Through the night rolls on the convoy. Our old Captain of the 27th draws off his iron-plated boots and displays his socks, brilliantly yellow and quite new. We stretch ourselves, we groan, we snore. A pointsman, busy with his levers, cries out to us to ask whither we are bound:

"Troyes? What a joke! You are on your way to Verdun!…"

To believe everything one is told is the first illusion.

O sullen silence of night travelling! Our faces grow dull and lifeless in the indistinct light which filters doubtfully through the blue shade. From time to time, perched high up on the embankment, we flash past vague figures silhouetted against the darkened heavens; they are sentries guarding the line. Suddenly long white pencils of light evolve majestically out of the night's blackness, chasing away the shadows.

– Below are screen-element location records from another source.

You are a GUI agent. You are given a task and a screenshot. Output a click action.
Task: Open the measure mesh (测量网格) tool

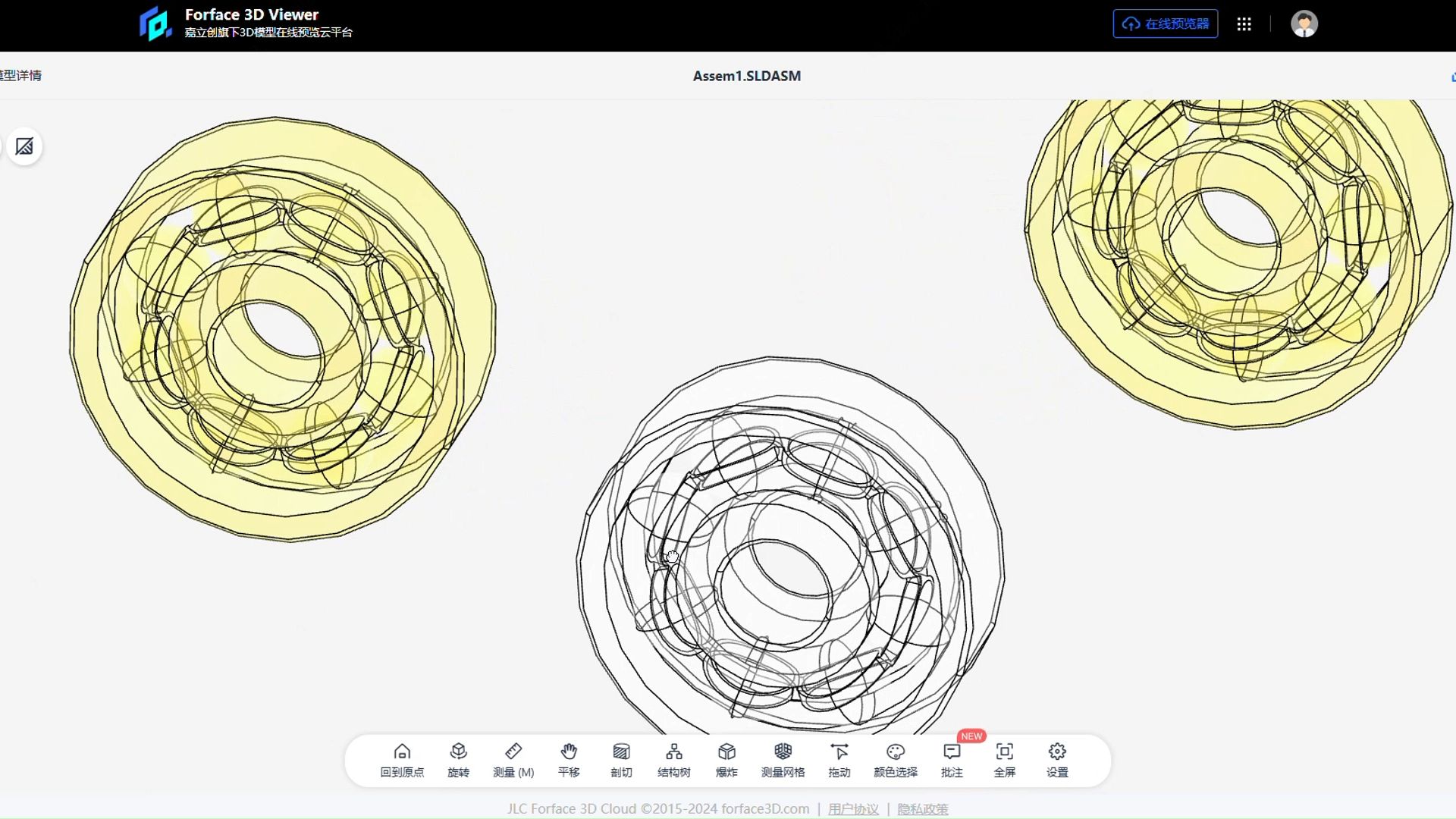coord(783,759)
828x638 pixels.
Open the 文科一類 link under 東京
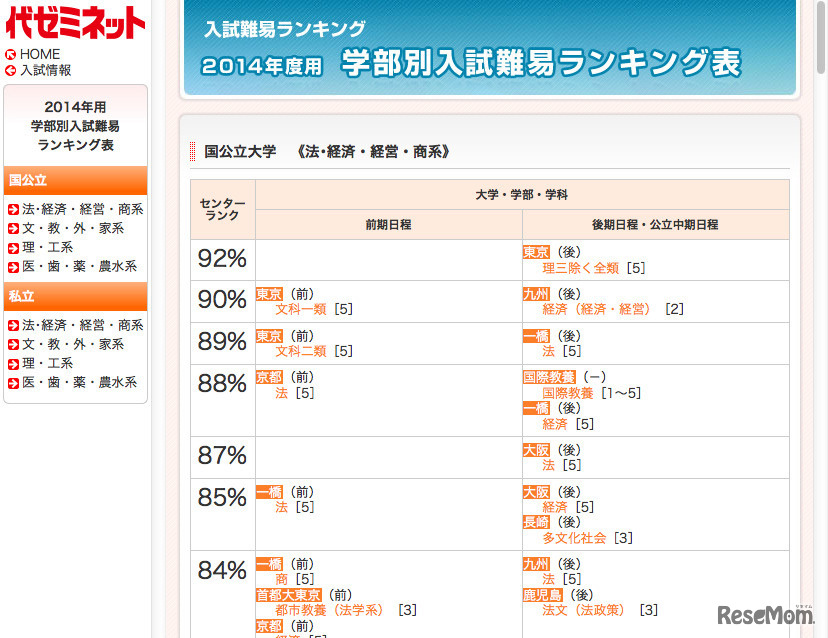point(301,310)
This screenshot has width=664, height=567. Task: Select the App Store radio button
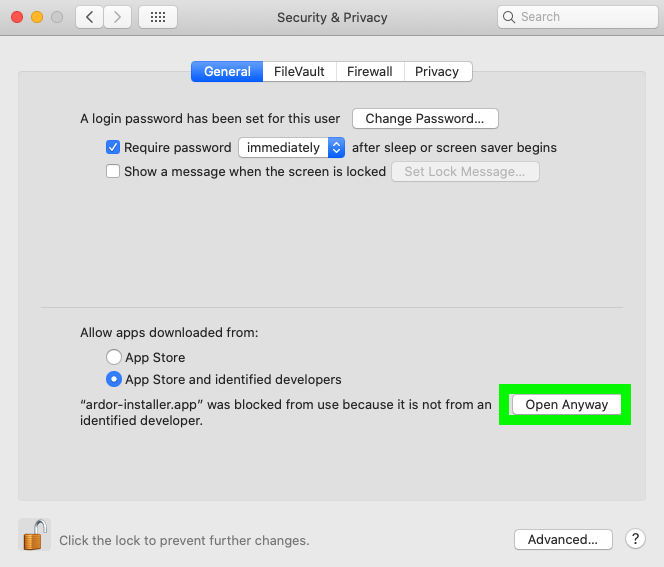pos(113,357)
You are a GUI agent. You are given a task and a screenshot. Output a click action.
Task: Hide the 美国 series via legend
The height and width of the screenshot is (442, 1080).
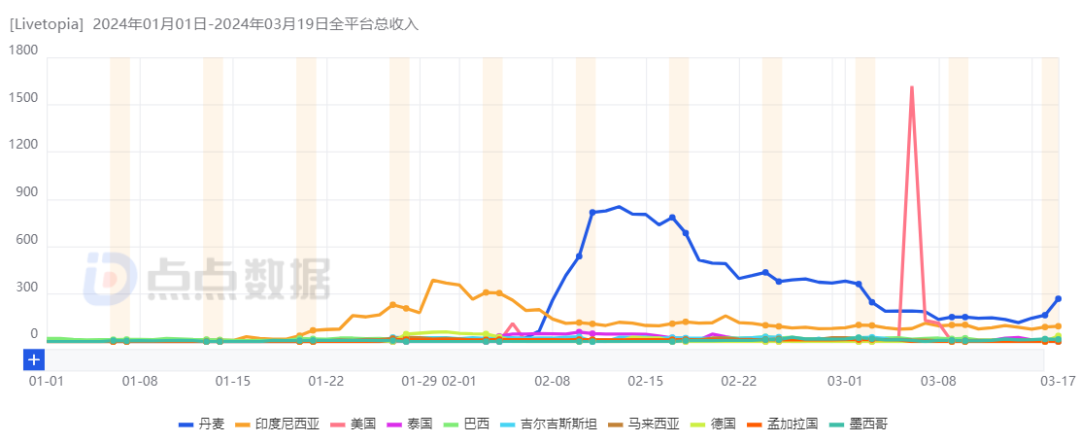[x=363, y=423]
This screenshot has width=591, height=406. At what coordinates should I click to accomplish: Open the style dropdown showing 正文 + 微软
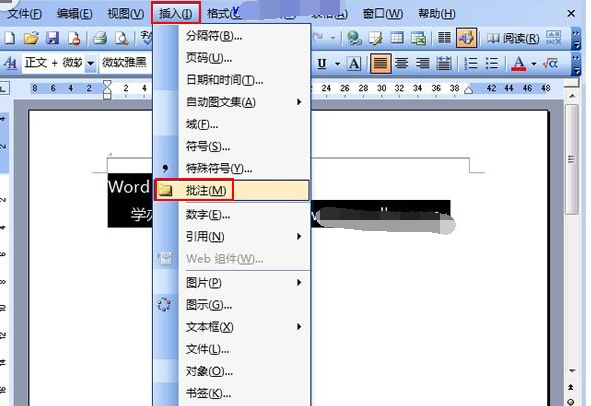[x=59, y=63]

Walls and station lamps announce Verdun. For a further three or four miles we run on. At one o'clock in the morning we find ourselves at Charny. Amid much confusion the sections fall in opposite the doors of the wagons, from which a heavy mist now slowly drifts. And heavy-footed and slowly we set out on the march.

Wednesday, August 26th.

At daybreak we pass through Bras. Before the country cottages are huge piles of manure from which a light steam rises. Cocks are a-crow; but man is still sleeping. We march and still march. Little by little, I become conscious that a rather fevered curiosity is spreading through the ranks.

We overtake a regiment of field artillery, drawn out in an interminable file, resting by the wayside. Gunners and drivers are alike asleep, overcome by fatigue, the former sprawled on the gun carriages, mouths wide open; the latter with their noses buried in the manes of their horses. They too sleep, poor beasts, with muzzles drooping and knees bent.

We pass by, the heavy, nailed boots of the men echoing loudly on the roadway. But the artillerymen do not hear us; they sleep too soundly for that. We even find it necessary to prod the horses before they will move aside to let us pass.

Crossing the Meuse, we encountered immense herds of cattle. They were divided into hundreds corralled at the water's edge in a smooth meadow. The brutes were lying on the brown earth, with their muzzles upraised in an ever-changing chorus of lowing. Cattlemen in red trousers kept placid watch over them.